● **Exercise description**: Given the records below, would you repeat exactly the lines that begin at the one containing "You are a computer-use" and end at the one containing "Instruction: Switch to the Discussion (0) tab", inclusive?

[[ Input for this task, beginning ]]

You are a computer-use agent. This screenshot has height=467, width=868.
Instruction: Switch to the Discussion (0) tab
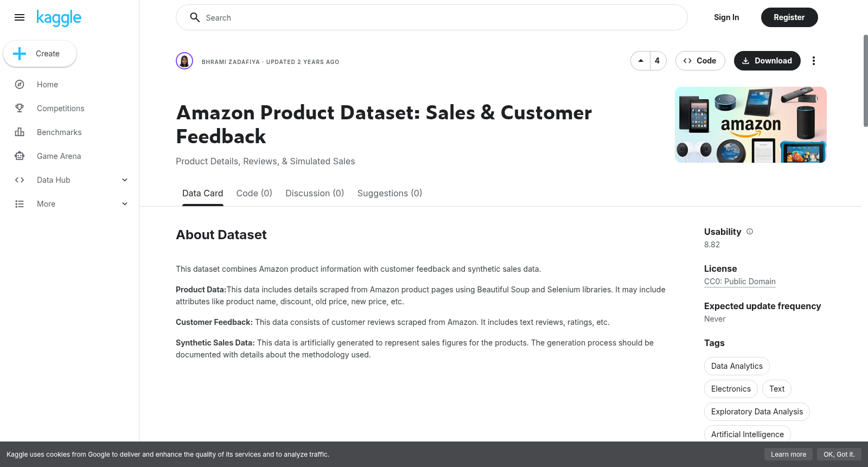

[[ Input for this task, end ]]
[[ Input for this task, beginning ]]

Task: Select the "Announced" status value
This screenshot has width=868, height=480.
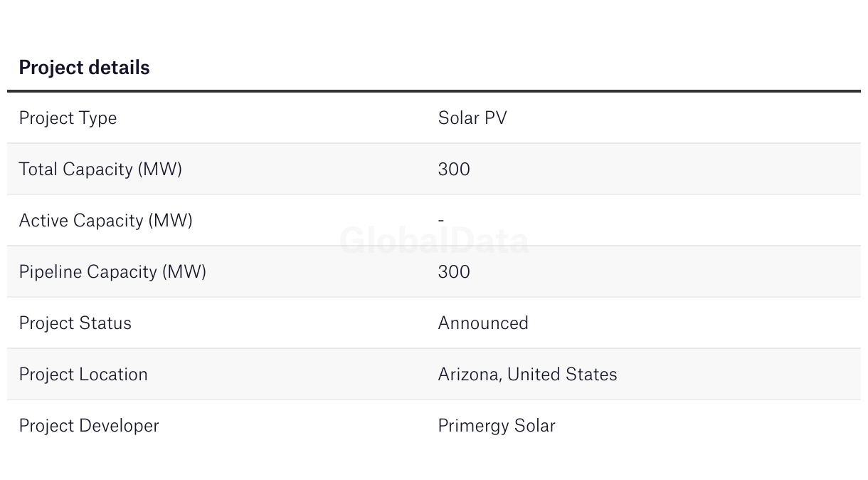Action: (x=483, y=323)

[[ Input for this task, end ]]
[[ Input for this task, beginning ]]

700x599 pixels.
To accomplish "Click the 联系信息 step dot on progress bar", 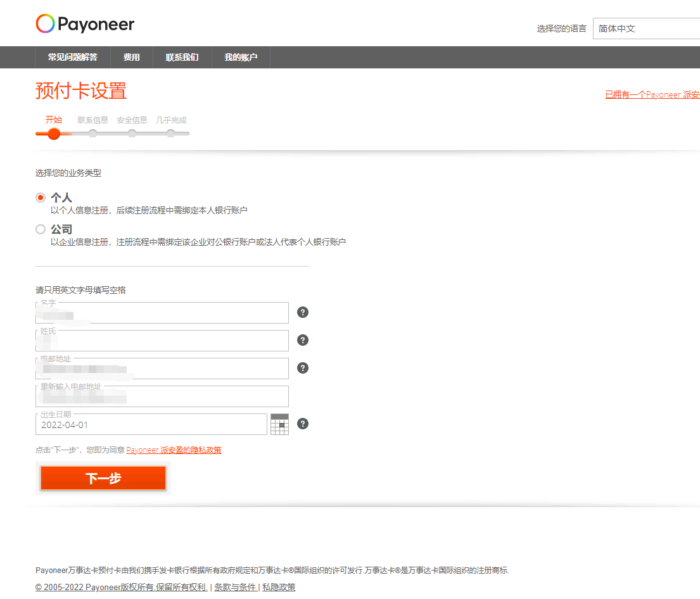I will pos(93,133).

[[ Input for this task, end ]]

● **Result**:
You are a computer-use agent. This screenshot has height=467, width=868.
Instruction: Switch to the Discussion (0) tab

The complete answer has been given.